3. Pause – Stop the discussion and ask students to think about what’s been said so far, or ask them to write down what struck them as a key idea, a new insight, a question still unanswered, or maybe where they think the discussion should go next. Think short pauses, 30 seconds, maybe a minute.
4. Have note takers – Ask whether there are two or three students who’d be willing to take notes during the discussion. Then post their notes on the course website or otherwise distribute them. This should count as class participation! It gives introverts a way to contribute comfortably. You might encourage some extrovert who has tendency to over-participate to make your day by volunteering to quietly take copious notes, which he or she could use to summarize the discussion when it ends.
5. Talk less or not at all – Too many classroom discussions are still dominated by teacher talk. You will talk less if you assign yourself a recorder role. You’ll key in on the essence of comments, record the examples, and list the questions. You’ll be listening closely and will probably hear more than you usually do because you aren’t thinking about what to say next. Or you can function as the discussion facilitator. Recognize those who are volunteering. Encourage others to speak. Point out good comments that merit response. Ask what questions the conversation is raising. Challenge those with different views to share them. Do everything you can to make it a good student discussion.
6. End with something definitive – Return to the hook that launched the discussion. Ask some students to write a one-sentence summary of the discussion. Ask other students to list the questions the discussion has answered. And ask a third group to identify unanswered questions that emerged during the discussion. Finally, use what students have written to help them bring closure to the discussion.

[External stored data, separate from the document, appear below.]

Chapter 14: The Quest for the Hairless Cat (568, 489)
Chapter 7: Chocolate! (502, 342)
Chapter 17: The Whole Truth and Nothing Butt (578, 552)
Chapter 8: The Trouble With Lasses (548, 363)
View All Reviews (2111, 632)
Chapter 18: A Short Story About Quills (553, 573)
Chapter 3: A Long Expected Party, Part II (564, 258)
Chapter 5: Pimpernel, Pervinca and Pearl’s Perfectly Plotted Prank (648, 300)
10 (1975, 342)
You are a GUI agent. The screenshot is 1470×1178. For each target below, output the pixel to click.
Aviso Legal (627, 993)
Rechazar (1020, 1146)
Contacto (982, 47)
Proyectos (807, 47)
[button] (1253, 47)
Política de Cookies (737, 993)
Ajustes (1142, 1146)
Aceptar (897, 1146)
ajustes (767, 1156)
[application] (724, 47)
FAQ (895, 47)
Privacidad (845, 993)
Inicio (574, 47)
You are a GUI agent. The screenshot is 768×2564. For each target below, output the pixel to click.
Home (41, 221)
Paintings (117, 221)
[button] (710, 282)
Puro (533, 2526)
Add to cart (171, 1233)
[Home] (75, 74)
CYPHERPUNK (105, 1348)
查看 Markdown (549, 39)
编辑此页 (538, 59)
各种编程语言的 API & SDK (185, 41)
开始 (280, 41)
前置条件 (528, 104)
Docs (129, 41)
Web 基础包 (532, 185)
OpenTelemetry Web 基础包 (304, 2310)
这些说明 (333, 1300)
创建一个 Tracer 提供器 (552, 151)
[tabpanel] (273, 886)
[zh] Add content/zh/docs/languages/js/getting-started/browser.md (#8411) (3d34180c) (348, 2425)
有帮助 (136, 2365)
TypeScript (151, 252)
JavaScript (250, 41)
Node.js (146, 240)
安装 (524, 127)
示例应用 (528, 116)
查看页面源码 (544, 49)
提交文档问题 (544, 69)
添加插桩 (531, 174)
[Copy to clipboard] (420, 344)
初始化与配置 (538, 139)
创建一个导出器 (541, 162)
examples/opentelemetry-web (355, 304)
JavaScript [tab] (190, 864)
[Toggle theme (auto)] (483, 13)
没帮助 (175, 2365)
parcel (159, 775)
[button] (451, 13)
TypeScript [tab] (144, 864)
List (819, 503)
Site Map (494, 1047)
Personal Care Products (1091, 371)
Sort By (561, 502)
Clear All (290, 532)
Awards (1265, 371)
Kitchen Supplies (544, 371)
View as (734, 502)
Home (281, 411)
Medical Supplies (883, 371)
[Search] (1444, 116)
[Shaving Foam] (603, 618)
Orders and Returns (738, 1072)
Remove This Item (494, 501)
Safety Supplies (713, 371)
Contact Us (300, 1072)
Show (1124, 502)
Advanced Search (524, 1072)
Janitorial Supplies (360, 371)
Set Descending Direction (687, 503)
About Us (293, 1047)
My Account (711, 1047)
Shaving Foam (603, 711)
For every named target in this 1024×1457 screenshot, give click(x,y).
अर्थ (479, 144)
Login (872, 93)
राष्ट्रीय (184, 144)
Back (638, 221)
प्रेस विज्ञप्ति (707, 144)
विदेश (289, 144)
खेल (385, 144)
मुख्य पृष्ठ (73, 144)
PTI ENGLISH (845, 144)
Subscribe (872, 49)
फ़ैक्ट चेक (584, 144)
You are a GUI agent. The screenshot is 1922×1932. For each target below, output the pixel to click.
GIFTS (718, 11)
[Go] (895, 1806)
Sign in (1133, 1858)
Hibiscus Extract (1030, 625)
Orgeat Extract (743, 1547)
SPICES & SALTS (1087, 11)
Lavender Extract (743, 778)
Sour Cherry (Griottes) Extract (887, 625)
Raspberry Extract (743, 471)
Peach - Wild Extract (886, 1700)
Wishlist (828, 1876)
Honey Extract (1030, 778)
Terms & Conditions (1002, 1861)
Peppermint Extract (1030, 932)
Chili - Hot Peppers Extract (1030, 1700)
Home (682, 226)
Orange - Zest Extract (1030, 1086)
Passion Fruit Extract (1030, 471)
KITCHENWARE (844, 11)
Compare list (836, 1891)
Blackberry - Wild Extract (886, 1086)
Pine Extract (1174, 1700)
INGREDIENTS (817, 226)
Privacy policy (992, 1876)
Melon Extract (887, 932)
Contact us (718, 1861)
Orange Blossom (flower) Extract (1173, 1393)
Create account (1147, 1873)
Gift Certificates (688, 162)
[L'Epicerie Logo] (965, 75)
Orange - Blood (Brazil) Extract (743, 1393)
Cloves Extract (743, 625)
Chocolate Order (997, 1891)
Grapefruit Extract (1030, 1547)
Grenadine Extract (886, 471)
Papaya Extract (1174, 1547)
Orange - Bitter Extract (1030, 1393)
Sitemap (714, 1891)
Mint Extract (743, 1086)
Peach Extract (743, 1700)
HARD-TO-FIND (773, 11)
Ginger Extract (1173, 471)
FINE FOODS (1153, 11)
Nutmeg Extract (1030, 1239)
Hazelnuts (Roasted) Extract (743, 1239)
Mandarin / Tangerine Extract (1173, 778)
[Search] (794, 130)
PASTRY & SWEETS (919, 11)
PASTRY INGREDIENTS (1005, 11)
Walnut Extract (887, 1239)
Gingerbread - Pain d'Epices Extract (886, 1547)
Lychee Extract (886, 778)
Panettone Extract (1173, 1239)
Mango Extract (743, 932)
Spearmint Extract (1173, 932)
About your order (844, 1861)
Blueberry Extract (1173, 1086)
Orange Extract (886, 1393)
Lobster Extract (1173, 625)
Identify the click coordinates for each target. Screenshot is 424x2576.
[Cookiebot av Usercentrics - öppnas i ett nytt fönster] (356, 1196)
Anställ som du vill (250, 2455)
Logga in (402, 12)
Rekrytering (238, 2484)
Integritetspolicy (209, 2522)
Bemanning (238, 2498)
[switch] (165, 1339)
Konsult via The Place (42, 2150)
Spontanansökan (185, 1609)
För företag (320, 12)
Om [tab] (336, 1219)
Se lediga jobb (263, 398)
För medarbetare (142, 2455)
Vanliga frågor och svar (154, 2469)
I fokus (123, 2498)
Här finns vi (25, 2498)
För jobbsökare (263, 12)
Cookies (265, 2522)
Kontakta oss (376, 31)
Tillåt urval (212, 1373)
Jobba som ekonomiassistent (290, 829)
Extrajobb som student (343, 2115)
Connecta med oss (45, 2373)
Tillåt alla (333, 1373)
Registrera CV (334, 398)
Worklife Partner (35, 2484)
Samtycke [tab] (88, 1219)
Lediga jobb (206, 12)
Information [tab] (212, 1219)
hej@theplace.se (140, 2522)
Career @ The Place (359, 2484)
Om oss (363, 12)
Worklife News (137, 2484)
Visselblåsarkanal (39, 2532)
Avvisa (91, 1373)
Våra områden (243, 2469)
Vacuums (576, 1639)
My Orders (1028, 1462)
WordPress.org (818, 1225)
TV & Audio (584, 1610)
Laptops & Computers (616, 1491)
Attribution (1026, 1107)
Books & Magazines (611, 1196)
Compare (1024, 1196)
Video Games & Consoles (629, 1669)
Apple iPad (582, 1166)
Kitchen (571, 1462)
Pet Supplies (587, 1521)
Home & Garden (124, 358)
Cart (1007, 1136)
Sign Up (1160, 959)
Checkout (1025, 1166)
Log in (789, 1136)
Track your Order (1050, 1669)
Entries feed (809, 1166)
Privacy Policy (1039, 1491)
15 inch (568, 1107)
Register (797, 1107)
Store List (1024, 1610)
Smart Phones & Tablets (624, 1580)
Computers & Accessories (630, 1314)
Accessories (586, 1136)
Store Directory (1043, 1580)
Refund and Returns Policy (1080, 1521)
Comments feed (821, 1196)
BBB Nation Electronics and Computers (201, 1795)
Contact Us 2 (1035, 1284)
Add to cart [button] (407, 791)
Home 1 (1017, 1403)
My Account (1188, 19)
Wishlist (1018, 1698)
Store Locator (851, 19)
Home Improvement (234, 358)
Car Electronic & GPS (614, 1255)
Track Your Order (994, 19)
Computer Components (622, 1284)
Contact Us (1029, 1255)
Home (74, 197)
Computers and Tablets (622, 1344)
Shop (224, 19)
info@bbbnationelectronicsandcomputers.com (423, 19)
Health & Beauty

7. Use the discussion – Keep referring to it! “Remember that discussion we had about X? What did we conclude?” Refer to individual comments made during the discussion. “Paula had an interesting insight about Y. Who remembers what she said? Does it relate to this topic?” And if you really want students to listen up and take discussions seriously, use a comment made in the discussion as the frame for a short essay question on the next exam or quiz.
8. Invite students to suggest discussion topics – If the suggestion is good, reward the student with a few bonus points and ask him or her to launch the discussion by explaining why it’s a topic that merits discussion.
9. Discuss discussions – Briefly is fine. “Why do teachers use them? What keeps everyone listening? How do they help us learn?” Or do a debriefing of a discussion that just occurred. “So, the discussion we just had, say we’d like to improve it. What would you recommend?”